Mig and her family are conscripted to a visit to Aunt Maria's seaside cottage, only to find her ruling the village in an iron grip. Mig's story is recorded in diary entries, which is a gimmick I adore, and moves from a wry, claustrophobic comedy of manners and into something appropriately DWJ-ish: strange, organic, magical. I was prepared to be annoyed by the binary, isolationist treatment of gender, and it's not awfully subtle, but it grows weirder and more complicated alongside the magic. My favorite DWJ? nah; but I have a backlog of her books on my ereader that I keep for a rainy day, an "I have nothing to read day," and selecting one at random had exactly the effect I wanted: it held my attention, wasn't afraid to get funny and strange, but grounded itself in well-sketched characters.

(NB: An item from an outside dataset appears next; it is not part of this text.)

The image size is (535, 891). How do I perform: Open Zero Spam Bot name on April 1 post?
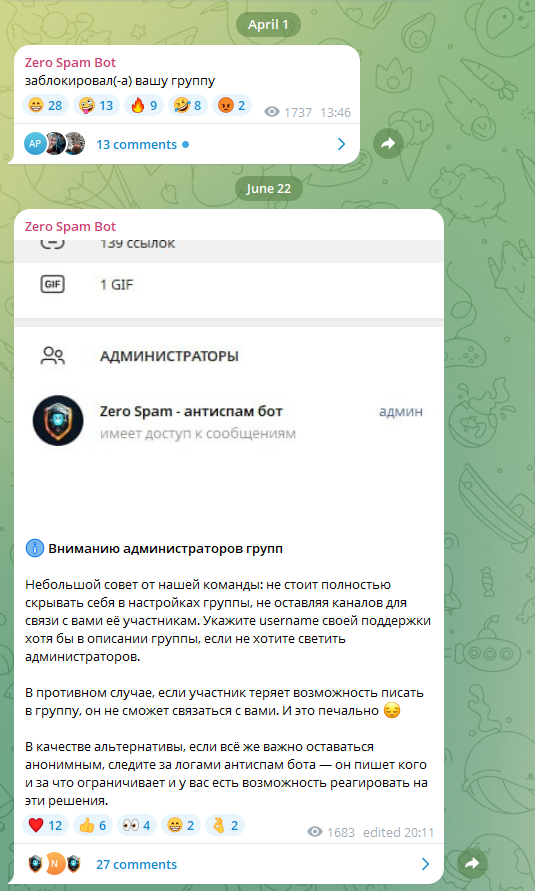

Title: The Little White Horse
Author: Elizabeth Goudge
Published: Penguin Young Readers Group, 2001 (1946)
Rating: 3.5 of 5
Page Count: 240
Total Page Count: 505,565
Text Number: 1801
Read Because: reviewed by Rosamund, ebook borrowed from the Multnomah County Library
Review: A girl orphaned by her parents' death travels to live with her cousin at a distant estate, and is pulled into an ancient family feud troubling a sweet country village. The beauty and the beast vibes are real - not the monster bridegroom, but the estate: beautiful, gently neglected, haunted by a tragic past, magically populated by embroidered riding habits and delicious sugar biscuits. It's delightfully purple escapist reading, set on the blooming cusp of spring, lush and indulgent and unrepentant. And for want of a monster bridegroom or other dangerous fairytale aspect it's limited by its 1946 publishing date, with restrictive gender and didactic social commentary which is never subverted or complicated. I mind less than I would: blur out the lectures about the sins of female curiosity, and the protagonist's journey, riding her gigantic protector-dog into the dark woods that surround a fairytale estate, still feels beautiful, bold, and, yes, full of a hunger for knowledge.
Title: A History of Fear
Author: Luke Dumas
Narrator: Graham Halstead, Toni Frutin, Gary Tiedemann, Jennifer Aquino, Shiromi Arserio, Gary Furlong
Published: Simon Schuster Audio, 2022
Rating: 3.5 of 5
Page Count: 370
Total Page Count: 506,250
Text Number: 1803
Read Because: this review, audiobook borrowed from the Multnomah County Library
Review: The personal testimony, edited and supplemented by interviews and evidence, of a murderer who claims his crime was the work of the devil. That gimmick - the personal narrative paired with investigative materials - is great fun, expanding on unreliable narrator tropes by adding a host of additional, contradicting voices. Both halves of the narrative develop their own theories, a divided structure that limits the space for each and, as a result, means neither is especially subtle. Still, I like how this handles ( spoiler ): subtle, again, not so much, but nuanced it is.